┌─ Document section
The 10th anniversary of the World Glaucoma Week celebration has been launched in Accra.
The celebration, which is being organized by the Glaucoma Association of Ghana in collaboration with the World Glaucoma Association and World Glaucoma Patients Association, is on the theme: 'Beat Invisible Glaucoma (B-I-G)'.
It also has a sub theme: 'Screen First Degree Relatives (FDRs)'.
Speaking at the launch, the Minister for Health, Mr Kwaku Agyemang Manu, indicated that by the statistical records available from the National Eye Care Secretariat, 700,000 Ghanaians were living with glaucoma while over 60,000 were already blind from the disease.
Mr Manu noted, however, that through the awareness creation activities of the Glaucoma Association of Ghana, more and more people were becoming aware of glaucoma with corresponding increases in hospital attendance by patients for glaucoma screening.
He pledged government's support to the Glaucoma Association of Ghana in creating more awareness to reduce blindness from glaucoma.
Mr Manu said it was the expectation of government that all eye care facilities in Ghana would make it a point to screen patients free of charge during the Glaucoma Week while patients found to have the condition should be referred to specialist eye care professionals for further treatment.
For his part, the President of the Glaucoma Association of Ghana, Mr Harrison Kofi Abutiate, explained the focus of the theme as an attempt to draw attention to the genetic nature of the disease as it was found in parents, children and siblings.
He said glaucoma was the condition when the ultra-ocular pressure (IOP) was raised over a period and cause damage to the optic nerve head with corresponding loss of visual function, adding that glaucoma gradually resulted in blindness which was irreversible.
He, therefore, urged members of the general public to go for eye screening at least once a year.
In her remarks, the Patron of the Glaucoma Association of Ghana and former first lady of Ghana, Mrs Konadu Agyemang-Rawlings, appealed to corporate organisations to support the programmes and activities of the Glaucoma Association of Ghana to create more awareness.
└─
┌─ Entries provided
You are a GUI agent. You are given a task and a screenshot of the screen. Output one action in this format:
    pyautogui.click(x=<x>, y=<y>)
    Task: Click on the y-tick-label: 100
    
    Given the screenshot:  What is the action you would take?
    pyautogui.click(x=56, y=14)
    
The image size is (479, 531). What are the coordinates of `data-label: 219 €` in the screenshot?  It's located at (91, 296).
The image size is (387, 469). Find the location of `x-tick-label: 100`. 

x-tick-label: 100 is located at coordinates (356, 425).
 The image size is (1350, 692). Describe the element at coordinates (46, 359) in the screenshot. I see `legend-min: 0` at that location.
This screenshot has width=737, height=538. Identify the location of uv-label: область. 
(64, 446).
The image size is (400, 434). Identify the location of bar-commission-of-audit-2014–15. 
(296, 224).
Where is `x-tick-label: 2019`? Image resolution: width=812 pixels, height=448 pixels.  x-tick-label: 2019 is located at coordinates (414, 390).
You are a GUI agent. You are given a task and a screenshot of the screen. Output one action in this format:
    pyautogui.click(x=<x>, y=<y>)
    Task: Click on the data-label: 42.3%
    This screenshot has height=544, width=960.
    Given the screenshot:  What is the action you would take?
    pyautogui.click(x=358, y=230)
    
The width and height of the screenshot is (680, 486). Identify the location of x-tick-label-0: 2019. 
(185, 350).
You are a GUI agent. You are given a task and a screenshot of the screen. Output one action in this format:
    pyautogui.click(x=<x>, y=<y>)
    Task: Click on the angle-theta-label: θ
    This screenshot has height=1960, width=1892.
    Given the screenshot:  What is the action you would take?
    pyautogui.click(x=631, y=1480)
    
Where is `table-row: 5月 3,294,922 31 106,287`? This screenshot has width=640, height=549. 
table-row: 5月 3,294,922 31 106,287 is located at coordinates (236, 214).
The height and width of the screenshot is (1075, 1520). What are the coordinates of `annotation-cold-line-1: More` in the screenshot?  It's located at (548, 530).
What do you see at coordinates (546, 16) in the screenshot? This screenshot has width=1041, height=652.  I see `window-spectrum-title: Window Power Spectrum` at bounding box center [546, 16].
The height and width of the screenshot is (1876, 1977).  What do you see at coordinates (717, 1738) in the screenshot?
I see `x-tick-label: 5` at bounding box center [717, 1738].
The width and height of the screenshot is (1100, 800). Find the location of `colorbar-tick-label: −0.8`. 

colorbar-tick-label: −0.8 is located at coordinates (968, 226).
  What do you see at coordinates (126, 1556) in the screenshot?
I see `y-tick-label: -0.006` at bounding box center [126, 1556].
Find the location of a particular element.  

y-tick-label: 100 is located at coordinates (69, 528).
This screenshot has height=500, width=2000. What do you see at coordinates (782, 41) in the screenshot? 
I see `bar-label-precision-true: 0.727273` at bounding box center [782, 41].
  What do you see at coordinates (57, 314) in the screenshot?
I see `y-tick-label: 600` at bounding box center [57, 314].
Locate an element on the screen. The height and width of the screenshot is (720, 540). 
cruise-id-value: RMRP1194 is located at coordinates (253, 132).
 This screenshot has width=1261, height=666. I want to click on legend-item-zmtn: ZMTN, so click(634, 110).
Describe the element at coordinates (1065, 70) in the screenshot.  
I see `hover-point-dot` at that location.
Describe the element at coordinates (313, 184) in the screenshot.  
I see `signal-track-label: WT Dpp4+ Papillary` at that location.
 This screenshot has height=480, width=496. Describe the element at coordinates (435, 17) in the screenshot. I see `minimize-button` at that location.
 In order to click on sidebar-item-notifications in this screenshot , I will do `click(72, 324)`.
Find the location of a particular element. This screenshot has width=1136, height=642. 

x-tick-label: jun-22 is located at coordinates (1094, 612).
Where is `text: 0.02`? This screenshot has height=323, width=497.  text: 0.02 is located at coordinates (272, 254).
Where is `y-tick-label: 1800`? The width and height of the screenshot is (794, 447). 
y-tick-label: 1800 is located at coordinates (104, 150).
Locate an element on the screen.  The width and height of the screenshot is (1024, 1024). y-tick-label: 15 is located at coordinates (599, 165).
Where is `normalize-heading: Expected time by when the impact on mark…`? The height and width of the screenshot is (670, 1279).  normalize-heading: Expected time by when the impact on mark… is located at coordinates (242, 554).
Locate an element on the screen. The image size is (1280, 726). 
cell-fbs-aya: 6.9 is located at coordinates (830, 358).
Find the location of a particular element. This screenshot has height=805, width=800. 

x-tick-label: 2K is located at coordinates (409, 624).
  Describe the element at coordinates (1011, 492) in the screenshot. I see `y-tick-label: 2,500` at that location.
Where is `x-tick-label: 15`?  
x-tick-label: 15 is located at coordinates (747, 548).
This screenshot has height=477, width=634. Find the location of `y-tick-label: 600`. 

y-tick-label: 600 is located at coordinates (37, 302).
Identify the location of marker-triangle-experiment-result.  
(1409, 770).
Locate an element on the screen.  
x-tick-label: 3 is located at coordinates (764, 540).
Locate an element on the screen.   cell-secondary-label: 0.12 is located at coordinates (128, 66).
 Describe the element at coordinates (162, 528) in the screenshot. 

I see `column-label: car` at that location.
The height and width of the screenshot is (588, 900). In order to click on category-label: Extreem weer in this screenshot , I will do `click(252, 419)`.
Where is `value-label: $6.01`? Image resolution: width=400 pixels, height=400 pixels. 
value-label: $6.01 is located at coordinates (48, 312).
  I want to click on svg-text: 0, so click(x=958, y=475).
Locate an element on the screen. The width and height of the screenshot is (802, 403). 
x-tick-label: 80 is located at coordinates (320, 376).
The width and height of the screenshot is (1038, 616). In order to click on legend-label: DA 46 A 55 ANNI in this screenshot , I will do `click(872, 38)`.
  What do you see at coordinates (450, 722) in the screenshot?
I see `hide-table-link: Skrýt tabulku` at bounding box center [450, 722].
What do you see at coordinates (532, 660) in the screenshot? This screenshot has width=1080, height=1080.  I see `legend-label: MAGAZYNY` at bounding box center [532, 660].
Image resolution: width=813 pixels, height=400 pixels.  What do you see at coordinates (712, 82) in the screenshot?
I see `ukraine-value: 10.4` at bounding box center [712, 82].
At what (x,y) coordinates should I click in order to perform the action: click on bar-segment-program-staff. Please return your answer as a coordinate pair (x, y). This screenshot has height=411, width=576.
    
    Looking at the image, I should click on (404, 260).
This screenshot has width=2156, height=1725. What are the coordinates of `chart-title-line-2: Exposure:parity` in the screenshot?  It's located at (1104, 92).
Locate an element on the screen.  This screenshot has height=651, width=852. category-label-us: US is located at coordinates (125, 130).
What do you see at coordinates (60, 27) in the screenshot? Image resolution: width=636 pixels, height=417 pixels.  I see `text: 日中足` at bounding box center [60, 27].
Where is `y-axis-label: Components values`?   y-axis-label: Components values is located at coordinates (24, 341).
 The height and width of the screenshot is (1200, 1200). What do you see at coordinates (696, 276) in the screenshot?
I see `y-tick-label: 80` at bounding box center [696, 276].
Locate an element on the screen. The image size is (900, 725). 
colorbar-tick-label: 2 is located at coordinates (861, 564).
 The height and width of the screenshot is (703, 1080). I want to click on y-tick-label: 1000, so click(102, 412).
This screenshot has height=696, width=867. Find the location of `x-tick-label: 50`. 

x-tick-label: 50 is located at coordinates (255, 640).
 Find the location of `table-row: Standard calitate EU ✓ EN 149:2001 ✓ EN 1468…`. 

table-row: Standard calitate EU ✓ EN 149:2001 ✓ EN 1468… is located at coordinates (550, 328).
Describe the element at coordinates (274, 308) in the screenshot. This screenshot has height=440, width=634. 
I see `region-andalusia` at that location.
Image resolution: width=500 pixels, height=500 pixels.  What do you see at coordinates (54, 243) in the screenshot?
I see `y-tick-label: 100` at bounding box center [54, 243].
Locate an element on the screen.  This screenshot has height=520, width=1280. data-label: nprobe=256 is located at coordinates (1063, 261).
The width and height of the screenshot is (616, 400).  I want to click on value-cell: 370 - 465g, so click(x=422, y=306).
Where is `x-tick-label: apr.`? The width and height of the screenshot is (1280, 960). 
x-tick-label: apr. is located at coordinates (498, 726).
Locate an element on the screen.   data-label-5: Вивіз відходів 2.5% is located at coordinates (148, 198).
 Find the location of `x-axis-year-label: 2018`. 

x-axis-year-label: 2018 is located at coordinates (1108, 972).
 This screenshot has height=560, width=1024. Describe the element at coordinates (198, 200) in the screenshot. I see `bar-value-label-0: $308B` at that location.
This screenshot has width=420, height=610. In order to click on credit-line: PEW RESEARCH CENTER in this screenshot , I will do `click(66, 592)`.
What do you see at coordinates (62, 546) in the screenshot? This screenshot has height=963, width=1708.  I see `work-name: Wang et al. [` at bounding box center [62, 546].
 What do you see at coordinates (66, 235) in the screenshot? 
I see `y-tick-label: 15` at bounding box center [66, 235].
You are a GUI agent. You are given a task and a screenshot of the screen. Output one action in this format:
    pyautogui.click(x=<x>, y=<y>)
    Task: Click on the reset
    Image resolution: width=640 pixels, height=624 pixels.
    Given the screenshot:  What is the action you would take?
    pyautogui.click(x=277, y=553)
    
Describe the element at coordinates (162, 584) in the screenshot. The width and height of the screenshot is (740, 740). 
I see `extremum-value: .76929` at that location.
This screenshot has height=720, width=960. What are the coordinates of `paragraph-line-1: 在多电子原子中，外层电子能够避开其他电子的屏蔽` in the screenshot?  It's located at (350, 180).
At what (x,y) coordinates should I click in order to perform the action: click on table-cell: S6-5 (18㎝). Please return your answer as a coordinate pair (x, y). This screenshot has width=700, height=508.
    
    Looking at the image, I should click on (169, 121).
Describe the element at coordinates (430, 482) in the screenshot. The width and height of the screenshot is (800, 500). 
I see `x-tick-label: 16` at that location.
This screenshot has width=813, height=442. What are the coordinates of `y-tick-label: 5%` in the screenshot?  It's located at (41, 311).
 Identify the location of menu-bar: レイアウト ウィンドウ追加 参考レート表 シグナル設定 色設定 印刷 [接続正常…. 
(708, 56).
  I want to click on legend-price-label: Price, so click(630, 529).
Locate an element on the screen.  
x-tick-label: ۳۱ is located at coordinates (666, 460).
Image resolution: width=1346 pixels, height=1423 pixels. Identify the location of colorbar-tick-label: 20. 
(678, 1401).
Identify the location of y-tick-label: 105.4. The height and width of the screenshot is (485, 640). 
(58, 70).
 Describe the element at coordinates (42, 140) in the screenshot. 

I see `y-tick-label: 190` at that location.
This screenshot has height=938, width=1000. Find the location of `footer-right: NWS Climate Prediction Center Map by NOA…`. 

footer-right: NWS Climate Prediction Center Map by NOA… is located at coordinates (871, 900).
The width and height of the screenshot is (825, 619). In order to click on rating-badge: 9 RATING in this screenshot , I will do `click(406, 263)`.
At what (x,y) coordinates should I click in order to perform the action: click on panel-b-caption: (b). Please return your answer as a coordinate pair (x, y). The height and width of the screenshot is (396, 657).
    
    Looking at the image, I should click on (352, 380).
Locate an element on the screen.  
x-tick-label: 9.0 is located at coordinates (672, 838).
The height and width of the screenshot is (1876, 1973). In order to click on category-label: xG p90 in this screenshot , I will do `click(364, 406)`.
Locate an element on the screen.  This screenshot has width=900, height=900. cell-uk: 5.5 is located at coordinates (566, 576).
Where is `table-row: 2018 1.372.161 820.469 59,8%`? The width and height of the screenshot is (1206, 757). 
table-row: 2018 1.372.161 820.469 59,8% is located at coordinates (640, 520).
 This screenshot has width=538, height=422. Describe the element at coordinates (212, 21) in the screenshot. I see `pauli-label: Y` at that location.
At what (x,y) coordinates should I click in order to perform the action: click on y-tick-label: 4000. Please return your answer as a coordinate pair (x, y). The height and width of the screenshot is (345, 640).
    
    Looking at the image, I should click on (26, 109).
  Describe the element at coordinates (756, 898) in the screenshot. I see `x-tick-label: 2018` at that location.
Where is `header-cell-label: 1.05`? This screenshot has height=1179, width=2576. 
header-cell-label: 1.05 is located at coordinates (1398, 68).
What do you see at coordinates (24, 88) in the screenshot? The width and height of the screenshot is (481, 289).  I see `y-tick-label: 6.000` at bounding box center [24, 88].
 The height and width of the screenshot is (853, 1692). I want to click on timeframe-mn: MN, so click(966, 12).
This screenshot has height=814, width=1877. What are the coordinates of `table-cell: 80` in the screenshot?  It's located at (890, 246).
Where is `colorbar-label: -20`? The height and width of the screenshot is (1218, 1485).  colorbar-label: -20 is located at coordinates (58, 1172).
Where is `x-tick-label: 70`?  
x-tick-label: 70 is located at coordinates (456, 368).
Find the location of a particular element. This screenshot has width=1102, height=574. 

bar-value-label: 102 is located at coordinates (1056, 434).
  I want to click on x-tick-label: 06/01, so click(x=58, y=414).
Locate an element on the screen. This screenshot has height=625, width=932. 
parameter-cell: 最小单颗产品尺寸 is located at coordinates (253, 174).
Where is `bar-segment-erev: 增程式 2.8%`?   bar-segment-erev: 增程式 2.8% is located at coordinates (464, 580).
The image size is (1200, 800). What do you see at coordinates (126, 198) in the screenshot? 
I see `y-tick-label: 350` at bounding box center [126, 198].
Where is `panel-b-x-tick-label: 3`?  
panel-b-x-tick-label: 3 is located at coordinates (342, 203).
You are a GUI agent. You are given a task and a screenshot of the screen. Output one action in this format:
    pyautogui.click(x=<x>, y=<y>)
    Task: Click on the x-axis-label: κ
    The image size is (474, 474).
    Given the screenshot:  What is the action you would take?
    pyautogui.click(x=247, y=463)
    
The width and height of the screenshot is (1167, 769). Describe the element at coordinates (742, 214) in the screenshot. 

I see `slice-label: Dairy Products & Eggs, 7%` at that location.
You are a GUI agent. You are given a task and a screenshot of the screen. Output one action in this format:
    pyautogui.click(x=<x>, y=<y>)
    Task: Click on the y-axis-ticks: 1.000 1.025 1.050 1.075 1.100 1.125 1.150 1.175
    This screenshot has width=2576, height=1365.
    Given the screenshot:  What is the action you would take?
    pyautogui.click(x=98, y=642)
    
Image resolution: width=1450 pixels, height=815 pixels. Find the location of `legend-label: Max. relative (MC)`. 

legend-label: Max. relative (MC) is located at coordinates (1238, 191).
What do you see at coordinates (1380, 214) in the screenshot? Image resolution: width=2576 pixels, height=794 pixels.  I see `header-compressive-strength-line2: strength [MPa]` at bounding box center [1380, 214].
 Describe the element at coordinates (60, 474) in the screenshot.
└─
- What to produce -
Please update the part of the glaucoma week article starting at "It also has" and ending at "from the disease.", replacing "Minister for Health" with "Minister of Health". The entries are separate material, unconnected to the glaucoma week article.

- Exercise response -
It also has a sub theme: 'Screen First Degree Relatives (FDRs)'.
Speaking at the launch, the Minister of Health, Mr Kwaku Agyemang Manu, indicated that by the statistical records available from the National Eye Care Secretariat, 700,000 Ghanaians were living with glaucoma while over 60,000 were already blind from the disease.